Intra-party civil war engulfs Missouri Dems, dooming McCaskill re-election bid
Claire McCaskill has just been denounced as a white supremacist and worse by one of Missouri’s most prominent and popular black Democrats, almost certainly dooming her already-faltering campaign for re-election to the United States Senate. That’s reason enough for more schadenfreude today, but understanding the context makes for even better news for Republicans, because this sort of problem is going to happen more and more in the future.
Let’s start with the specifics.
A week ago, McCaskill’s campaign released a radio ad distancing her from “crazy Democrats” in an effort to pick up some votes from the substantial majority of Missouri voters who chose Trump in 2016. She seems to have seen the left wing takeover of her party and realized that her home state voters would be repelled by the “democratic socialism” and identity politics obsession that plays well in the Bronx and Berkeley, but which leaves most Missourians somewhere on the spectrum from indifference to anger.
CNN screen grab
Pressed for specifics, McCaskill revealed that she hadn’t thought this through very well.
When asked to identify who are the “crazy Democrats” referenced in her new campaign ad, McCaskill floated the names of Elizabeth Warren and Bernie Sanders, but carefully stopped short of directly calling them crazy.
This is a no-win approach, as Warren and Sanders would hardly be mollified by her hedging, while other Dems not named assume the worst. And because so many Democrat office-holders already have been driven insane by TDS, a forceful blowback was all but inevitable.
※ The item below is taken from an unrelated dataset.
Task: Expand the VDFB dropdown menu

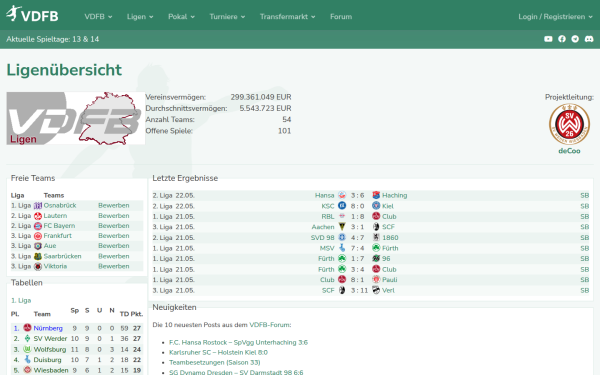Action: pos(98,17)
And speaking of insane loudmouths, who could forget Missouri Democratic State Senator Maria Chapelle-Nadal, who last graced these pages in August of last year by openly calling for the assassination of President Trump on Twitter? She quickly deleted the tweet and apologized, but McCaskill called for her resignation, hoping to placate her Trump-supporting constituents.
In creating an enemy in Chapelle-Nadal, McCaskill took on a very popular figure in the black community, someone who won 94.172% of the vote in her last election. And Chapelle-Nadal took the “crazy” label personally:
McCaskill’s supporters did not help:
“White Supremacy would place a person of color in physical danger. That’s what Claire McCaskill has done to my family. Shame on you, Dixie Claire. There are no more plantations. You are not Madam Massa,” Chappelle-Nadal added in another tweet.
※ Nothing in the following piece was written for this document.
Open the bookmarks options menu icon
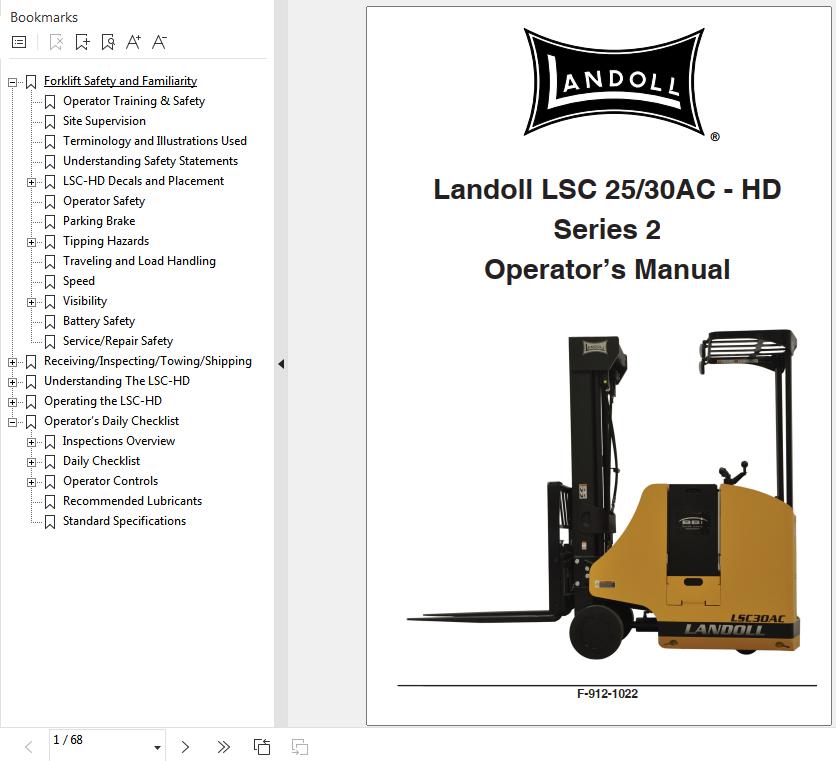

The underlying problem extends far beyond McCaskill. The Democratic Party is riven by what Rod Dreher calls a “hidden civil war.” The base of the party, made up of poor and working class voters, many of them minorities, is not thrilled with the radical economic and social agenda of the urban leftists who have taken over their party.
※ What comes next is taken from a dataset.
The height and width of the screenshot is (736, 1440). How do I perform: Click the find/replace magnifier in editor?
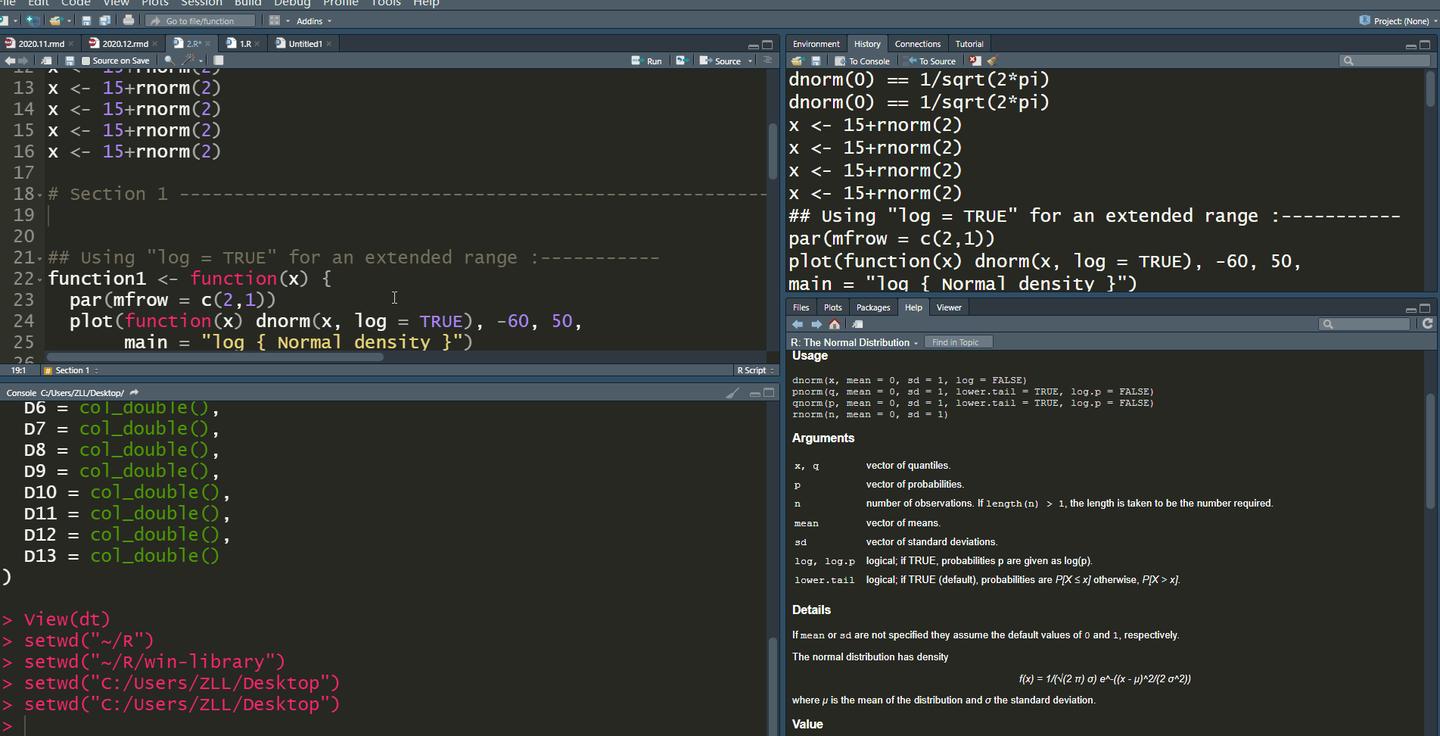(168, 61)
What’s happening is that the energy in the Democratic Party now is coming from richer educated white liberals who are most motivated by issues that don’t resonate with the ethnic minorities who make up the Democratic base. For example, did you know that in the bellwether House race in which newcomer Alexandria Ocasio-Cortez unseated veteran incumbent Joe Crowley, the challenger’s strongest precincts were the whiter, wealthier ones, while the incumbent ran strongest in the most heavily minority precincts? It turns out that minority voters tend to care about who can deliver for them on bread-and-butter issues more than making symbolic identity politics statements. Politico reports that this is causing a growing divide within Democratic ranks.
That Politico report can be read here, and is worth a full read.
My take is that by delivering solid economic opportunities and rising incomes, Trump is exposing the Democrats’ inability to deliver jobs and opportunities. His relentless pursuit of black voters is going to erode turnout for Dems and start to reap black votes in increasing numbers (though I concede the overwhelming institutional support of black political and religious organizations will keep this pace slow – until tipping point is reached).